#### [What is needed]
Pictures aside, reproduce exactly and only the lines from the one containing "683x882 pixels. Task: Click" through the end of the records.

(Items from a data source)
★ ★ ★
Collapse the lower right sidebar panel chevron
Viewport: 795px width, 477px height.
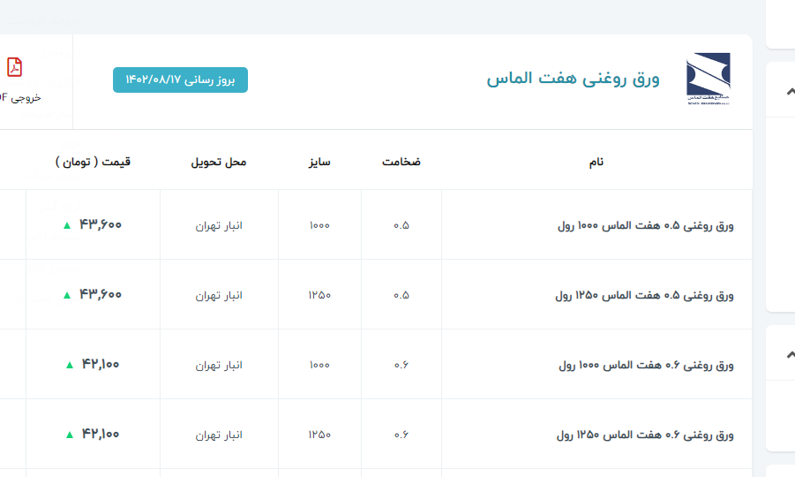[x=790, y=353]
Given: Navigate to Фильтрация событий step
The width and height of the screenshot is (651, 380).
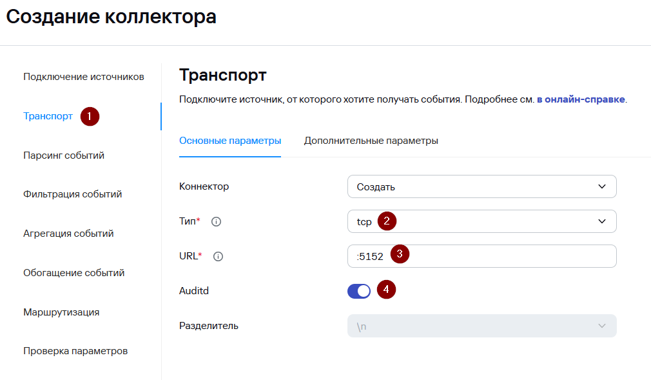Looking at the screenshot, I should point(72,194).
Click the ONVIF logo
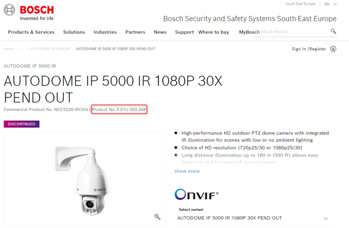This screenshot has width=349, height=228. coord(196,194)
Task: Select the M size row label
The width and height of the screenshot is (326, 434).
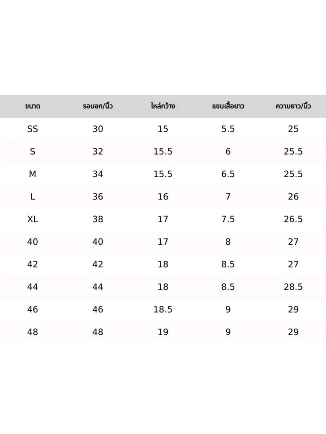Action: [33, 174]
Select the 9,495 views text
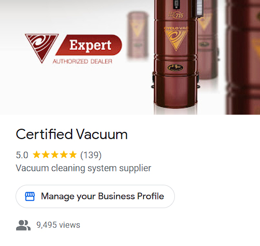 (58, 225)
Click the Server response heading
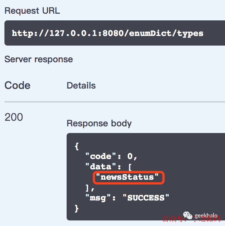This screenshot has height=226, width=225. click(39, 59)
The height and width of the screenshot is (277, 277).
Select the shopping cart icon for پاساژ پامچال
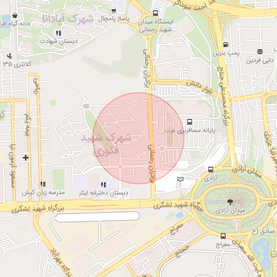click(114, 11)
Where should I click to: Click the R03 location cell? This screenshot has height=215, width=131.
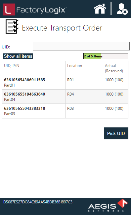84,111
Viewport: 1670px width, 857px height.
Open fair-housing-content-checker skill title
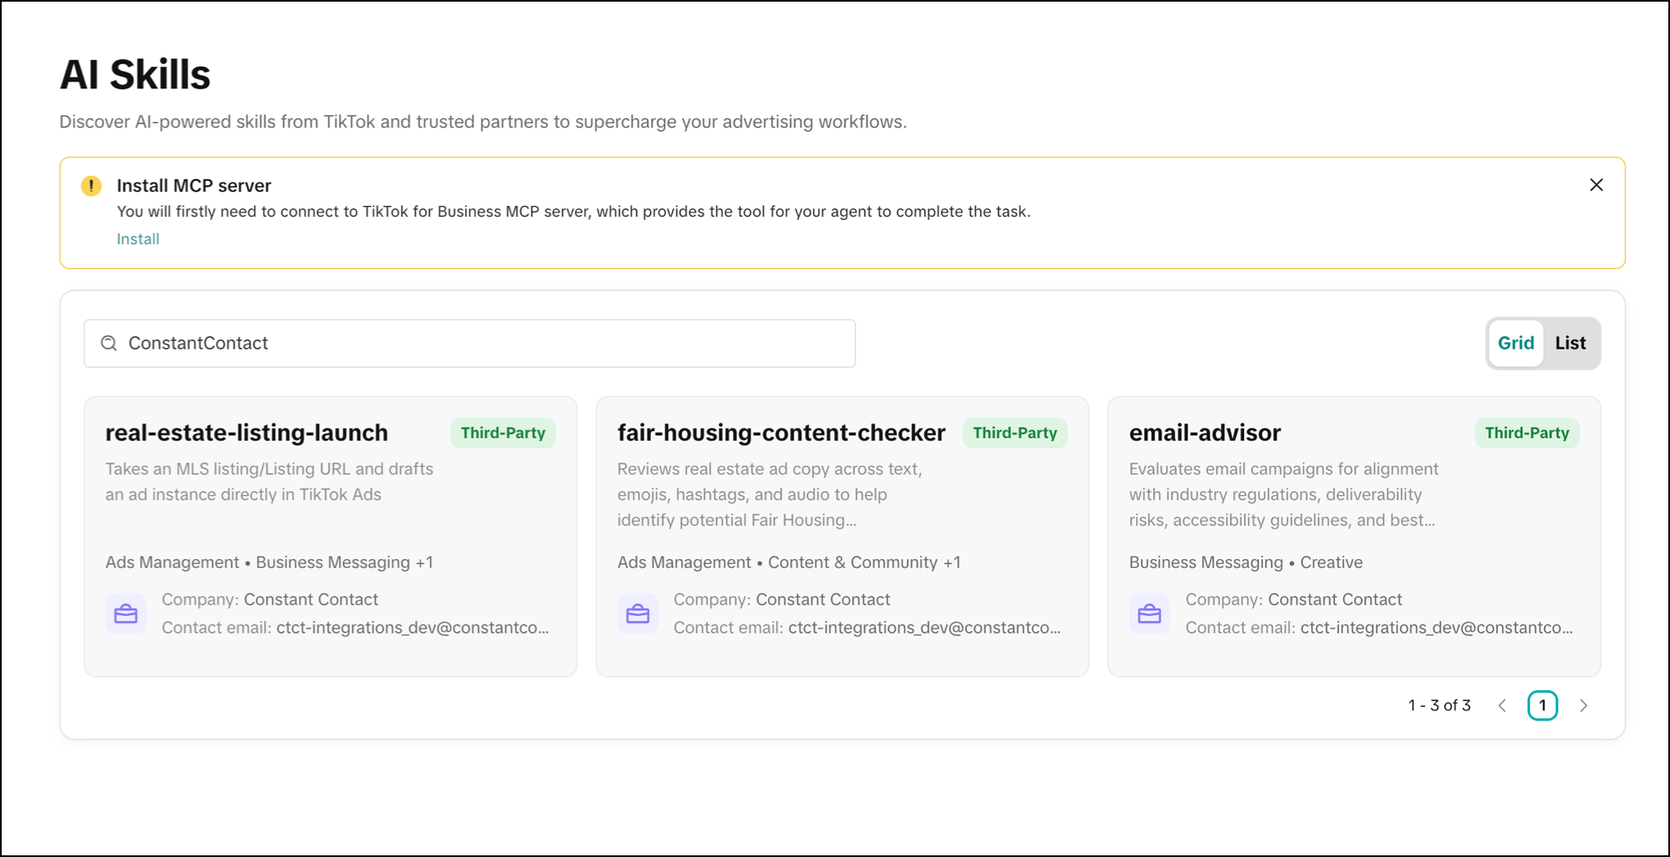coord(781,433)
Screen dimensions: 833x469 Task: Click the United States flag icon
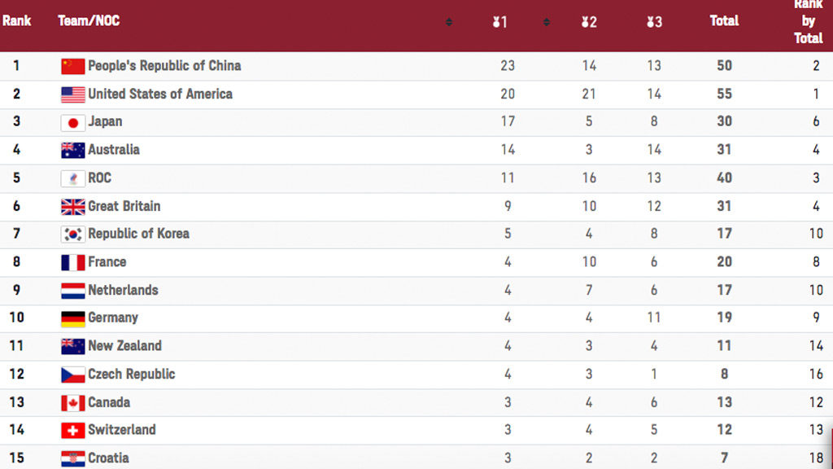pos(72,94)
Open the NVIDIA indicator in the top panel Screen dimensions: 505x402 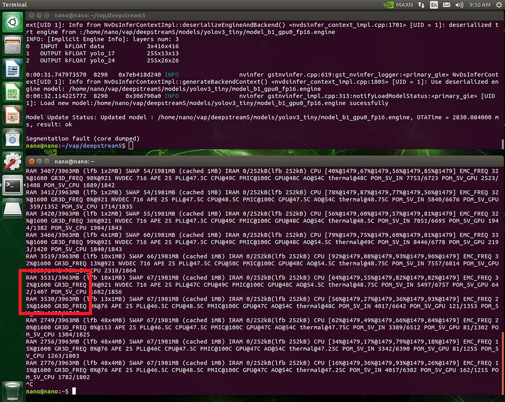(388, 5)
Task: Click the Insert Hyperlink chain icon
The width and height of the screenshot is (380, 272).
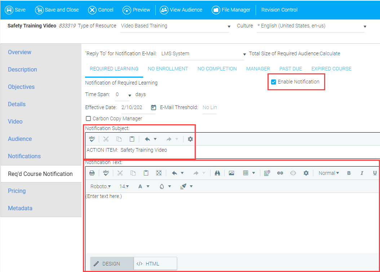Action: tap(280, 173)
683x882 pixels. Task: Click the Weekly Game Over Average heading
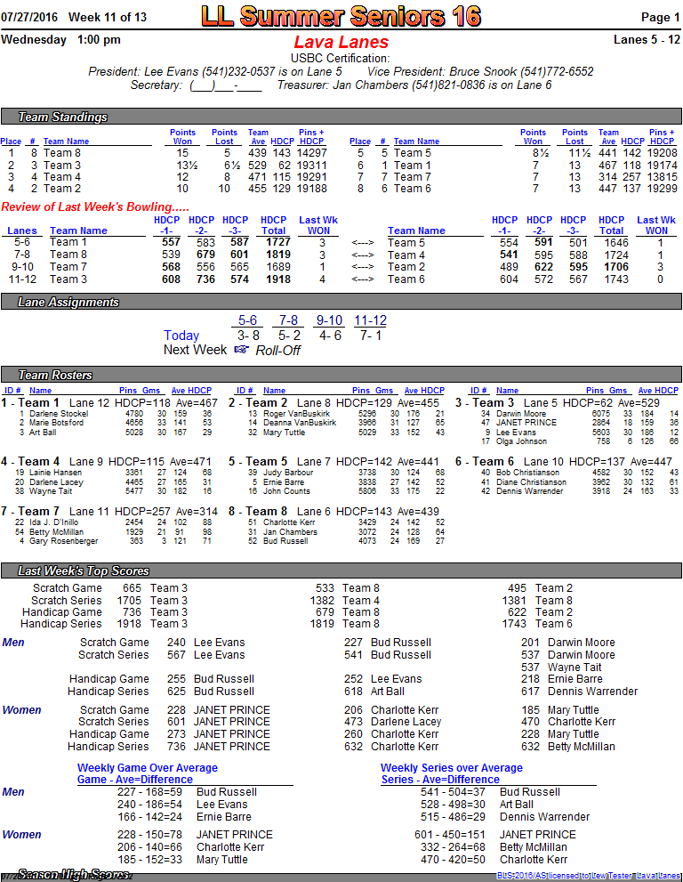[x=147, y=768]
★ ★ ★
#### [Task answer]
683x882 pixels. Task: Click the Weekly Game Over Average heading
[x=147, y=768]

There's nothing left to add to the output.